← JournalEssay no. 064min read
Radar this week · 02 — nothing moved on the wire, one endpoint moved on ours
An essay.
Edition 02 lands quiet by design — the daily scrape's diff window hasn't filled, so the changes table is empty. The week's news is on the adjacent surface: penpot2react became the seventh endpoint on the Dev Snippets API.
Published
Thursday · UTC
Reading time
4 min
~210 wpm
Word count
887
plain English
Format
.mdx
utf-8 · git-tracked
This is edition 02 of the radar journal — and it lands three
weeks after edition 01, not seven days. The pause was deliberate.
Edition 01 promised that by the following Friday the daily scrape
would have captured two snapshots per tool and the first real
price_change rows would appear in the changes table. Two
Fridays later we still had 45 snapshots across 35 tools — not
enough density to call a diff "the diff" — so the column waited.
Silence is data; premature silence is noise. We waited until we
could say something honest.
What moved
Nothing. Zero change rows landed across the trailing seven days.
No new tools, no price moves, no feature deltas, no takedowns. The
slice of changes that this post is supposed to narrate looks
exactly like this:
detected_at change_type count
2026-05-28.. (any) 0
That is the truthful answer to "what did the radar see this week." The cron is running, the scraper is touching the vendor pages, the snapshots are landing — but every successive snapshot on the 35 tools we currently track hashed inside the tolerance window of the previous one. Cursor didn't move. Codeium didn't move. Notion AI didn't move. Anthropic, OpenAI, and Gemini haven't quietly retiered. We will absolutely write about it the week one of them does. This week, they didn't.
Why this edition is short
Edition 01 said the column is a function of the data. The data this week is a flat line, so the column is a flat line. We are not going to manufacture commentary about tools we didn't see move. If you want shape from the standing dataset rather than from the diff: the median paid-tier price across the coding cohort is still in the $18–$30/month band we surfaced in edition 01, every coding tool we track still has a $0 entry plan on file, and the four multi-product vendors (OpenAI, Anthropic, Cognition, StackBlitz) still own two or three slugs each. The snapshot density that would let us call out a new shape isn't there yet.
What shipped on our end
The interesting news this week isn't on the radar — it is on the
adjacent Dev Snippets API. We shipped the seventh endpoint:
POST /v1/penpot-to-react. It takes a .penpot design file as a
binary body and returns either a single JSX component
(mode=single) or a zipped project (mode=project) with
components/*.jsx, an assets/ folder, and a tokens.ts extracted
from the design's color and typography variables. The CLI that
backs the endpoint is a single Python file in-tree; the HTTP
surface is the thin wrapper that lets you do the same conversion
without installing anything beyond an X-API-Key header.

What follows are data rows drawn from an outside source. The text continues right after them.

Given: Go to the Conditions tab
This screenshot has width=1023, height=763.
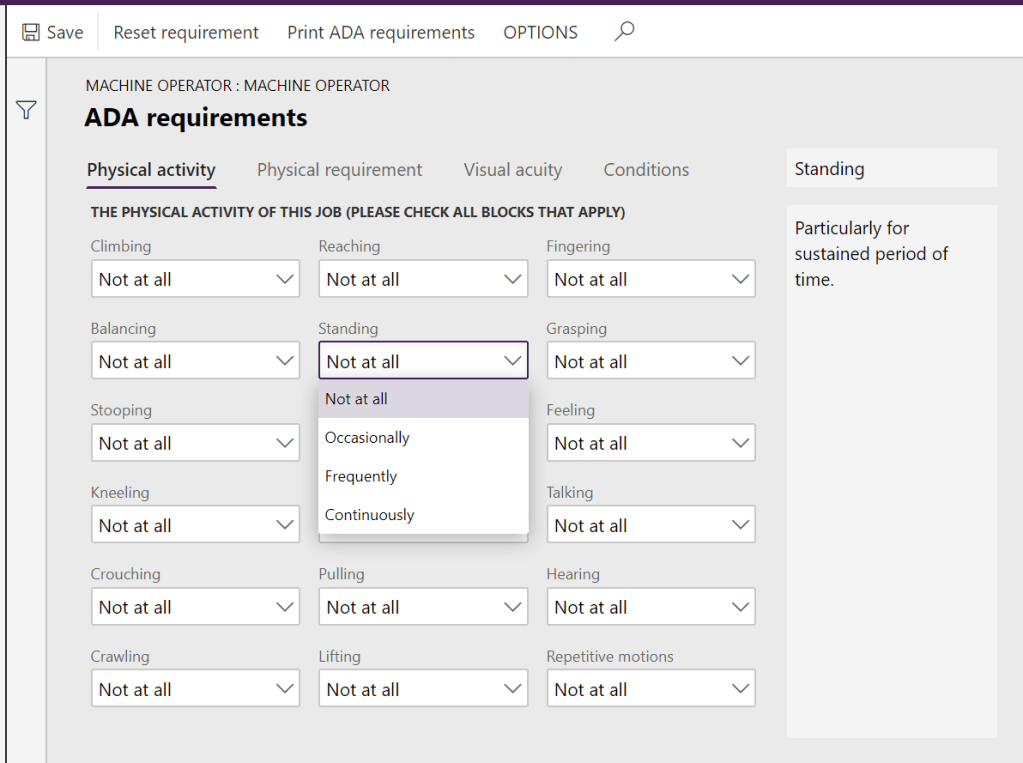Looking at the screenshot, I should tap(646, 170).
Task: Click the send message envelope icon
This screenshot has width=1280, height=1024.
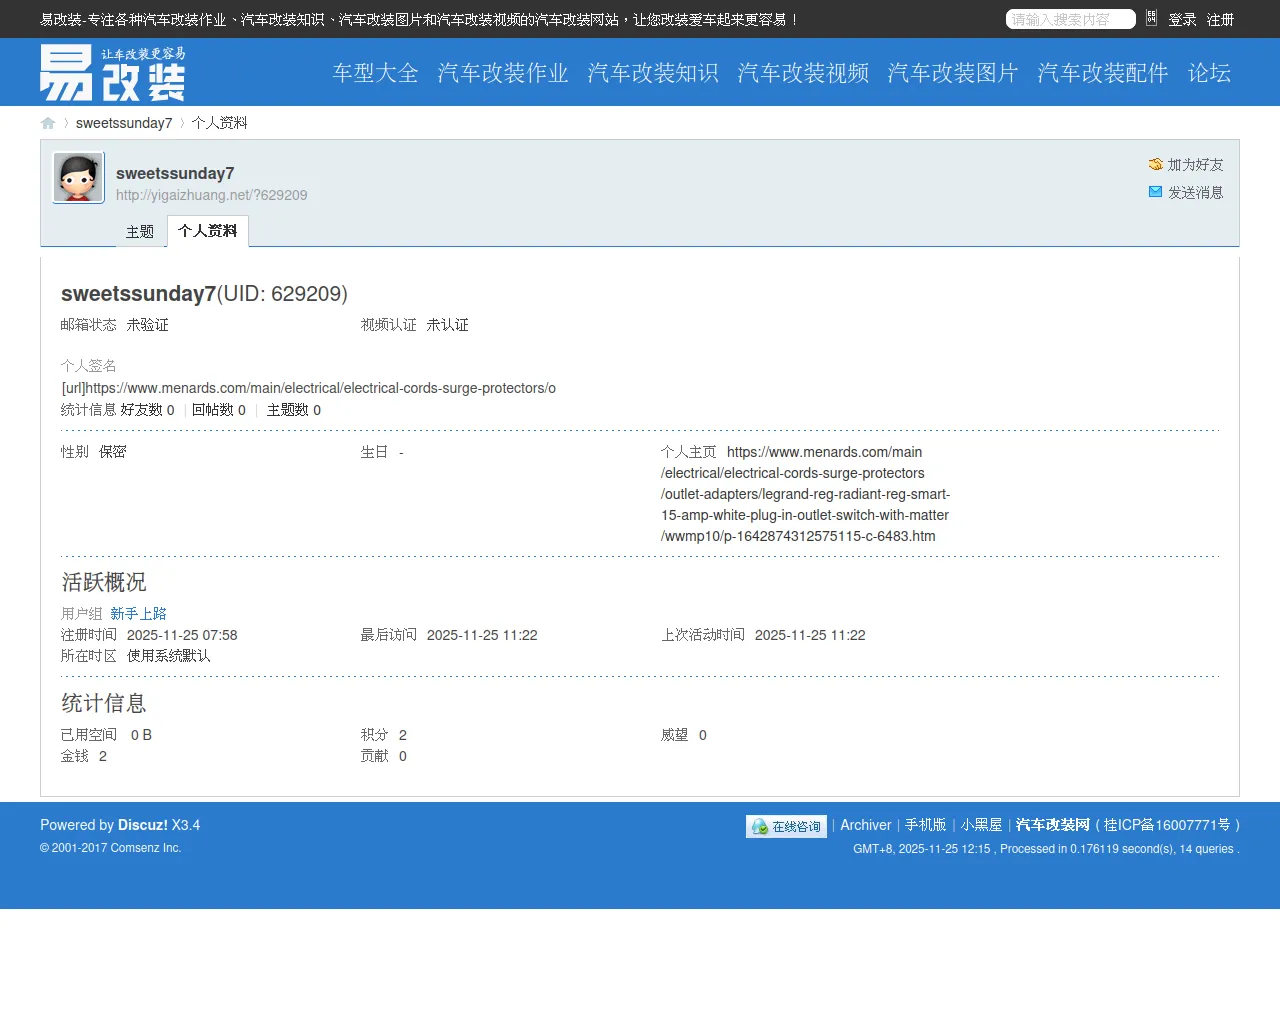Action: pos(1155,192)
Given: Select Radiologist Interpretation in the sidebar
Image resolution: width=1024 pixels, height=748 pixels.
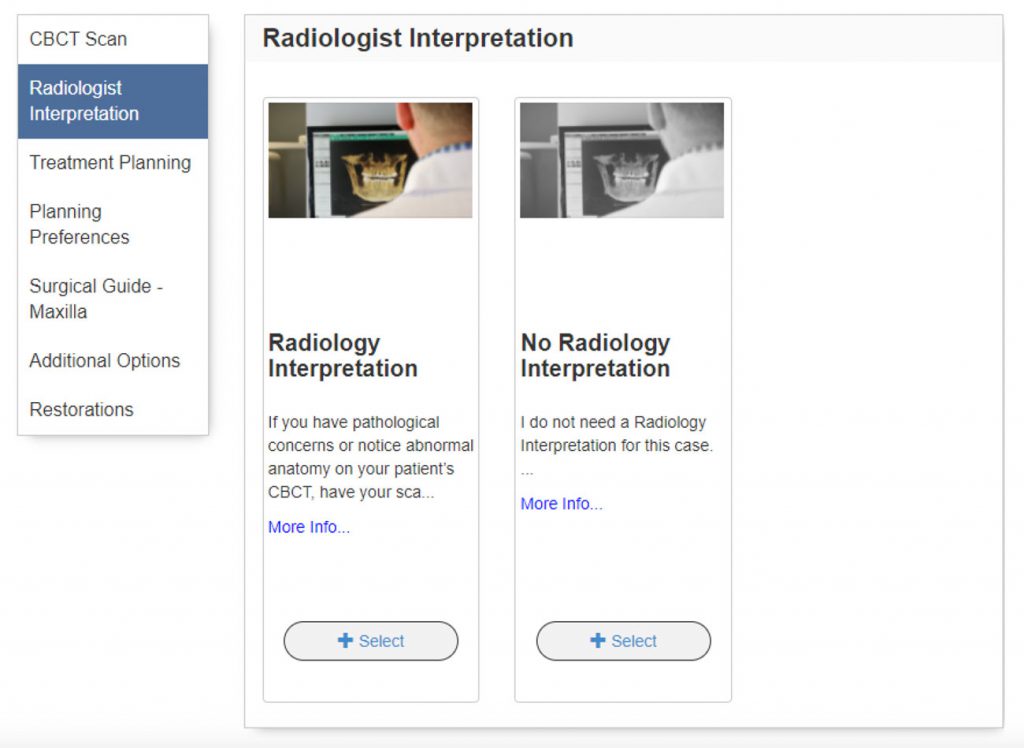Looking at the screenshot, I should tap(84, 101).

Two reasons it gets a paragraph in the radar journal rather than just an entry on the Dev API changelog. One: we tagged the design-to-code category in edition 01 as "watched but quiet," and now we are shipping into it ourselves. That is exactly the kind of disclosure the column owes its readers — Elofyn-the-tracker and Elofyn-the-tool-maker are the same company, and when the second ships into a category the first is watching, the first should say so. Two: the new endpoint shows up on the homepage "Endpoints live" metric (the number stepped from 6 to 7 this week) and in the "what we ship" section's column-04 list. If you noticed the metric move and wondered which endpoint joined, that's the one. The product landing page carries the 60-second drop-and-render demo, and the Dev Snippets doc anchor has curl, node, python, and go samples for both modes.
What the dataset looks like right now
- Tools tracked: 35
- Cumulative snapshots: 45
- Price rows on file: 150
- Feature rows on file: 638
The 45-snapshot count is the line we're watching most closely
inside the studio. It needs to climb past 70 — two clean snapshots
per tool — before the changes table can produce meaningful diffs
at the weekly cadence the column was designed for. The cron itself
is healthy; what's lagging is the scraper's successful completion
rate on the half-dozen vendor pages that throttle or rotate their
HTML aggressively. Next week's plumbing on the radar side is
exactly that: harden the scrape so the snapshot count compounds
correctly between Fridays.
What to expect in edition 03
We commit to one of two posts the Friday after next. Either the
snapshot density crosses the threshold and edition 03 names the
first real price_change row the radar sees, or it doesn't, and
edition 03 explains the bug we found and fixed in the scraper.
Either way the post is short and the post is honest. We are not
going to fill the column with takes the data can't support — that
was the whole point of starting it.
Until then: 35 tools watched, 0 of them moving this week, 45 snapshots on file, one new endpoint on the developer side. The live radar is the running source of truth between editions, and the Dev Snippets API is where the seventh endpoint lives if you want to try the conversion yourself.